__Task requirements__:
Print the entries below word for word and in the same order, with nothing changed.

Segment Start: Records to use

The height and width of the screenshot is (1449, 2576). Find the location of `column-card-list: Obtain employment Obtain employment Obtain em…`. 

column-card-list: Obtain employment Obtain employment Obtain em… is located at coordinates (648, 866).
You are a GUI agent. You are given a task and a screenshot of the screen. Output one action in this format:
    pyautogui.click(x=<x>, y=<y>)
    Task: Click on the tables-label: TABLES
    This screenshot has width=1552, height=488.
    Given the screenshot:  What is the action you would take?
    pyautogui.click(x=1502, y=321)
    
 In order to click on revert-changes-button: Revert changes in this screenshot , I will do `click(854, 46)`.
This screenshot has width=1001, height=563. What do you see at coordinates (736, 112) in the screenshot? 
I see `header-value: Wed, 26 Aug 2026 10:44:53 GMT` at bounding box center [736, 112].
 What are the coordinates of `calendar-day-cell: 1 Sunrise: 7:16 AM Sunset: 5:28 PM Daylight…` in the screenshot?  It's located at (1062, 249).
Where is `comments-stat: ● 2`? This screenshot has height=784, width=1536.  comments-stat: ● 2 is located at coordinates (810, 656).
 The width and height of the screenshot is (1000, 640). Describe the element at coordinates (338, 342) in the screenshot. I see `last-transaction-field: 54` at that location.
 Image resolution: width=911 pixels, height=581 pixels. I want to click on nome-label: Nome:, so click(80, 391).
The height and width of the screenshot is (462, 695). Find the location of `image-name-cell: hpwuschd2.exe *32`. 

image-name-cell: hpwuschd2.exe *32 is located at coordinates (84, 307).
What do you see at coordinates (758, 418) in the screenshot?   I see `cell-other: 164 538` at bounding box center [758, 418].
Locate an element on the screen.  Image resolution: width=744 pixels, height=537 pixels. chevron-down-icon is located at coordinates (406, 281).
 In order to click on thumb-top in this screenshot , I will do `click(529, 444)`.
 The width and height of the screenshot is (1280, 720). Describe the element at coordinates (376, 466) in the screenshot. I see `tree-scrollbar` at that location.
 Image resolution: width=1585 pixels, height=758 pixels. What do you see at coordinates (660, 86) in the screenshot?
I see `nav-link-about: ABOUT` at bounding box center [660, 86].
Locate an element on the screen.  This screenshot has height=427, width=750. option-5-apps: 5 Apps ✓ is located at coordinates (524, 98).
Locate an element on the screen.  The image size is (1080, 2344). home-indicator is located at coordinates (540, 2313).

Segment End: Records to use

__Answer space__:
The height and width of the screenshot is (1449, 2576). Find the location of `column-card-list: Obtain employment Obtain employment Obtain em…`. 

column-card-list: Obtain employment Obtain employment Obtain em… is located at coordinates (648, 866).
You are a GUI agent. You are given a task and a screenshot of the screen. Output one action in this format:
    pyautogui.click(x=<x>, y=<y>)
    Task: Click on the tables-label: TABLES
    This screenshot has width=1552, height=488.
    Given the screenshot:  What is the action you would take?
    pyautogui.click(x=1502, y=321)
    
 In order to click on revert-changes-button: Revert changes in this screenshot , I will do `click(854, 46)`.
This screenshot has width=1001, height=563. What do you see at coordinates (736, 112) in the screenshot? 
I see `header-value: Wed, 26 Aug 2026 10:44:53 GMT` at bounding box center [736, 112].
 What are the coordinates of `calendar-day-cell: 1 Sunrise: 7:16 AM Sunset: 5:28 PM Daylight…` in the screenshot?  It's located at (1062, 249).
Where is `comments-stat: ● 2`? This screenshot has height=784, width=1536.  comments-stat: ● 2 is located at coordinates (810, 656).
 The width and height of the screenshot is (1000, 640). Describe the element at coordinates (338, 342) in the screenshot. I see `last-transaction-field: 54` at that location.
 Image resolution: width=911 pixels, height=581 pixels. I want to click on nome-label: Nome:, so click(80, 391).
The height and width of the screenshot is (462, 695). Find the location of `image-name-cell: hpwuschd2.exe *32`. 

image-name-cell: hpwuschd2.exe *32 is located at coordinates (84, 307).
What do you see at coordinates (758, 418) in the screenshot?   I see `cell-other: 164 538` at bounding box center [758, 418].
Locate an element on the screen.  Image resolution: width=744 pixels, height=537 pixels. chevron-down-icon is located at coordinates (406, 281).
 In order to click on thumb-top in this screenshot , I will do `click(529, 444)`.
 The width and height of the screenshot is (1280, 720). Describe the element at coordinates (376, 466) in the screenshot. I see `tree-scrollbar` at that location.
 Image resolution: width=1585 pixels, height=758 pixels. What do you see at coordinates (660, 86) in the screenshot?
I see `nav-link-about: ABOUT` at bounding box center [660, 86].
Locate an element on the screen.  This screenshot has height=427, width=750. option-5-apps: 5 Apps ✓ is located at coordinates (524, 98).
Locate an element on the screen.  The image size is (1080, 2344). home-indicator is located at coordinates (540, 2313).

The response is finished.